Wer höhere Renditen in Sachwerten sucht, sollte statt auf Immobilien auf andere Sachwerte setzen – beispielsweise auf Teak-Direktinvestments. Bild: Lifeforestry

Finger weg von Investments, die zweistellige Renditen in Aussicht stellen, raten manche Verbraucherschützer. Jetzt hat die Stiftung der US-Universität Harvard eine Rendite von 8,1 Prozent erwirtschaftet – und zeigt sich darüber enttäuscht. Was denn nun? Die Life Forestry Switzerland AG erklärt die Hintergründe und was Privatanleger daraus lernen können.

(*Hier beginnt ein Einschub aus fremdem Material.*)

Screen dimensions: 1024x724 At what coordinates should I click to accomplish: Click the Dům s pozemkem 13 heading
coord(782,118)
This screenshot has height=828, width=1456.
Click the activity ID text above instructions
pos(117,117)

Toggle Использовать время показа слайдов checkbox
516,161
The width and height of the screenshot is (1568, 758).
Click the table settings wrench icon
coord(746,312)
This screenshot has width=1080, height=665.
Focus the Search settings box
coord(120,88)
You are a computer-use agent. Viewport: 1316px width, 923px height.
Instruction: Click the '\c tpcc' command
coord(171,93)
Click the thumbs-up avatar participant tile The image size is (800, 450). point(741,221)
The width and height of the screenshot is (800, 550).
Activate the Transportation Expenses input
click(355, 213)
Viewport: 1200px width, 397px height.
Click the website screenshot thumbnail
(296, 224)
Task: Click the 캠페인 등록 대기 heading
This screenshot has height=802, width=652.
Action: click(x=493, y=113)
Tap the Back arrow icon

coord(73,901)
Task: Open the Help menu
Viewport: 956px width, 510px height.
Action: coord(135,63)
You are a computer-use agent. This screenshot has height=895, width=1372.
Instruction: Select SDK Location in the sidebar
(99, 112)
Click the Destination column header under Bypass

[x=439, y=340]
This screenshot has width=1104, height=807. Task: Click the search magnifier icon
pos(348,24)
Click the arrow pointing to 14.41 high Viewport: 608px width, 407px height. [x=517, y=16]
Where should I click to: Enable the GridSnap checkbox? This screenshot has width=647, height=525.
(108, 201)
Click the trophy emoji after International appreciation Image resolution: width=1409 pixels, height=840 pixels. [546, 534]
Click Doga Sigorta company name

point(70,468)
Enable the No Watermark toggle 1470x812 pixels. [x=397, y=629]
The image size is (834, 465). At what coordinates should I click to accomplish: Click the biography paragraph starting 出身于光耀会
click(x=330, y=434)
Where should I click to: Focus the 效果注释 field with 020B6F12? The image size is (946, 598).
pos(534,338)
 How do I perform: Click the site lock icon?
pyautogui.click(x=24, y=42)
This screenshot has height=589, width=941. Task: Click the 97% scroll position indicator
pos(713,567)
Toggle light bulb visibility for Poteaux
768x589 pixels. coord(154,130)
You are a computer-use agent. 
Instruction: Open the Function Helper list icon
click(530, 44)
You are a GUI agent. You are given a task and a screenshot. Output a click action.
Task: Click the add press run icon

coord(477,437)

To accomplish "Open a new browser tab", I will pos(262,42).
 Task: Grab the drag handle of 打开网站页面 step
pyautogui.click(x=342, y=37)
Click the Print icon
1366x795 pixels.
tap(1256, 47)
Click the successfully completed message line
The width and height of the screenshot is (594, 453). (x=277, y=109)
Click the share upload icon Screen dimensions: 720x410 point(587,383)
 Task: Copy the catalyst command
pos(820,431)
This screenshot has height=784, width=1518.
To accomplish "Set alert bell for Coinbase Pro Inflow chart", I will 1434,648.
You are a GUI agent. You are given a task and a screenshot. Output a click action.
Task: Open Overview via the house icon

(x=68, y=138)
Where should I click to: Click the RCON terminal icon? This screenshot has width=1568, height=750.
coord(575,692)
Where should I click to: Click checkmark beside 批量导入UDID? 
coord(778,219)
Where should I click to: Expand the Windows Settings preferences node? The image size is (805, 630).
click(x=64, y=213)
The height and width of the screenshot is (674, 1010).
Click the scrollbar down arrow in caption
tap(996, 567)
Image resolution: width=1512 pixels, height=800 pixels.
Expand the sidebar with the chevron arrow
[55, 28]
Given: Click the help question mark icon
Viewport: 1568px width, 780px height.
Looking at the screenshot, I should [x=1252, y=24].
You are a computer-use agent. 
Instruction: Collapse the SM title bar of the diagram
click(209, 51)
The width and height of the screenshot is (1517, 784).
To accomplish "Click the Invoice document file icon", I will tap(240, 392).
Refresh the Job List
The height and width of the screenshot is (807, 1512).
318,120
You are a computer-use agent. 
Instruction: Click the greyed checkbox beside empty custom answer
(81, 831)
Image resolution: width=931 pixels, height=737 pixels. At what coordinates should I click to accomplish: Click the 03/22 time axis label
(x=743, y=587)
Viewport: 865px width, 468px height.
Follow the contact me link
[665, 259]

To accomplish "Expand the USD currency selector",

Die Harvard Stiftung verwaltet das Kapital der US-amerikanischen Elite-Universität, das sich auf rund 37 Milliarden Dollar beläuft – das dürfte Weltrekord unter den Hochschulen sein. Zudem ist es essentiell für die Hochschule, denn seine Erträge liefern mehr als ein Drittel des Jahresbudgets. Jetzt haben die Kapitalverwalter ihr Ergebnis von 2016 vorgestellt und demnach eine Rendite von 8,1 Prozent mit ihren Investments erzielt. Zu wenig, findet Chefanleger N.P. Narvekar: „Unsere Leistung ist enttäuschend und nicht dort, wo sie sein sollte.“

Wie haben andere Universitäts-Stiftungen performt?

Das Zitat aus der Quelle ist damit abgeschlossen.